Contact PETA for a free “Cut Out Dissection” pack and for tips on what to say and how to proceed. If there is an animal rights group at your school or in your community, ask the group to help. Parents can urge their local Parent-Teacher Association to ask the superintendent of schools or the school board to consider a proposal to ban dissections in public schools or at least give all students the option of doing a non-animal project. It might help to collect signatures on a petition and present the school board with information on the cruelty and environmental destruction caused by animal dissection. Be sure to provide readily available alternatives.

1Arnold Arluke and Frederic Hafferty, “From Apprehension to Fascination With ‘Dog Lab’: The Use of Absolutions by Medical Students,” Journal of Contemporary Ethnography 25.2 (1996): 201-25.
2Dorian Solot and Arnold Arluke, “Learning the Scientist’s Role: Animal Dissection in Middle School,” Journal of Contemporary Ethnography 26.1 (1997): 28-54.
3Martin Stanisstreet, Nina Spofforth, and Trefor Williams, “Attitudes of Undergraduate Students to the Uses of Animals,” Studies in Higher Education 18.2 (1993): 177-96.
4Darryl Fears , “One Last U.S. Medical School Still Killed Animals To Teach Surgery.

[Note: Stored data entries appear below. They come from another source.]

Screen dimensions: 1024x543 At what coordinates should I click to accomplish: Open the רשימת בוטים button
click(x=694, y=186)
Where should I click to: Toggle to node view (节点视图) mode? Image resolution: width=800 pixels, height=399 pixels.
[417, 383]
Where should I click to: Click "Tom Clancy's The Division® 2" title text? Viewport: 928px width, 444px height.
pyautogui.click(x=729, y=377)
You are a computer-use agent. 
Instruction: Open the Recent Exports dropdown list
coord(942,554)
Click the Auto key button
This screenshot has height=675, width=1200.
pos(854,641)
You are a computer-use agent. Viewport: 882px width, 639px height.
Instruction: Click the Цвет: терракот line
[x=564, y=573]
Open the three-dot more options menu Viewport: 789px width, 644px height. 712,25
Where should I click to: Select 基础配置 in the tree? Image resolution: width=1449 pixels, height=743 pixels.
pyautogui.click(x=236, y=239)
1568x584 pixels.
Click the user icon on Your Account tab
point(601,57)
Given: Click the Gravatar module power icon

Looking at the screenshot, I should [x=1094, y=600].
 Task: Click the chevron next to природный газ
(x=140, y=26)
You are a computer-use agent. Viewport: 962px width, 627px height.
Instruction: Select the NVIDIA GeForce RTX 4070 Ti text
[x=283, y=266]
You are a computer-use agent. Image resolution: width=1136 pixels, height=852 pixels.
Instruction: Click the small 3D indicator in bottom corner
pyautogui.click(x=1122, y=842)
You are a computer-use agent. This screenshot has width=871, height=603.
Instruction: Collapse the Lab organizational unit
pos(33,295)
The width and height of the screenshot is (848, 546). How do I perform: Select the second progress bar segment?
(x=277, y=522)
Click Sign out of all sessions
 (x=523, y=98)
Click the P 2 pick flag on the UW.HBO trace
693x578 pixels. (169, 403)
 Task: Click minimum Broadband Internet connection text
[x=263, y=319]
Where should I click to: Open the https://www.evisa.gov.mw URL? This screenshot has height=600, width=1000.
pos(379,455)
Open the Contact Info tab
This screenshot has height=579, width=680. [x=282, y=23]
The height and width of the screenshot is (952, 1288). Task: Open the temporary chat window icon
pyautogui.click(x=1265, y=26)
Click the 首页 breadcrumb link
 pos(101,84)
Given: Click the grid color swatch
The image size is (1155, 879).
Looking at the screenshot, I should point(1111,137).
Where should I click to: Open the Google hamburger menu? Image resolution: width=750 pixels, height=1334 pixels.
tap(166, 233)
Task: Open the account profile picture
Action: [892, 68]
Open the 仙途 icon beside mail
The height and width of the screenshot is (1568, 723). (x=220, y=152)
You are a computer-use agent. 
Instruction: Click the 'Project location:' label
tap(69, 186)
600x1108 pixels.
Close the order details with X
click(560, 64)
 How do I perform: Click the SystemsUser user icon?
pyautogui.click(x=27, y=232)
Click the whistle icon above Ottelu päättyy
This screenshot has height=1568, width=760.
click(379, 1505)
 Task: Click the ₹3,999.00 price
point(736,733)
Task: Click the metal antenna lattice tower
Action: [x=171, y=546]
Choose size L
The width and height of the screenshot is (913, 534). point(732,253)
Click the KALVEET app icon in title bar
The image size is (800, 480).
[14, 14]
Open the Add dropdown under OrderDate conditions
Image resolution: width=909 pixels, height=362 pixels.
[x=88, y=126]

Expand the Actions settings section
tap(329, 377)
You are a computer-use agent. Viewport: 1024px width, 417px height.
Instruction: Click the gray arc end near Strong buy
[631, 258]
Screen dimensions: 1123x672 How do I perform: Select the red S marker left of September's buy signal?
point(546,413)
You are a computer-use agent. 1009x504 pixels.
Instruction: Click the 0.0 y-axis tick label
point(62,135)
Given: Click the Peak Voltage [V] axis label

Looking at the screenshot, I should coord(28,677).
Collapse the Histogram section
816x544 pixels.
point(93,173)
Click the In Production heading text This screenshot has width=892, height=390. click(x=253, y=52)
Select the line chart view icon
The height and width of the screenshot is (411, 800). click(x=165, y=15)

But No More,” The Washington Post 30 Jun. 2016.
5Emily Richmond, “School Board Approves Dissection Waivers,” Las Vegas Sun 12 Apr. 2002.
6David Crary, “Students Refuse to Dissect Animals,” Associated Press, 1 Oct. 2002.
7Of Mice and Frogs: Dissection Questioned,” Star Tribune 21 Jan. 2004.
8P.J. Dickersheid, “Students Skip Slime, Stink With Virtual Dissection,” Associated Press, 1 Jun. 2008.
9G.J. Patronek and A. Rauch, “Systematic Review of Comparative Studies Examining Alternatives to the Harmful Use of Animals in Biomedical Education,” Journal of the American Veterinary Medical Association 230.1 (2007): 37-43.
10Andrew Knight, “The Effectiveness of Humane Teaching Methods in Veterinary Education,” AATEX 24.2 (2007): 91-109.
11Beverly Orndorff, “Computer Program Is a Frog Saver,” Richmond Times-Dispatch 5 Apr. 1994.
12Suzanne Sataline, “Cutting Edge Biology in Many Schools, Dissections Are Giving Way to Computer Simulations,” The Boston Globe 31 Dec. 2003.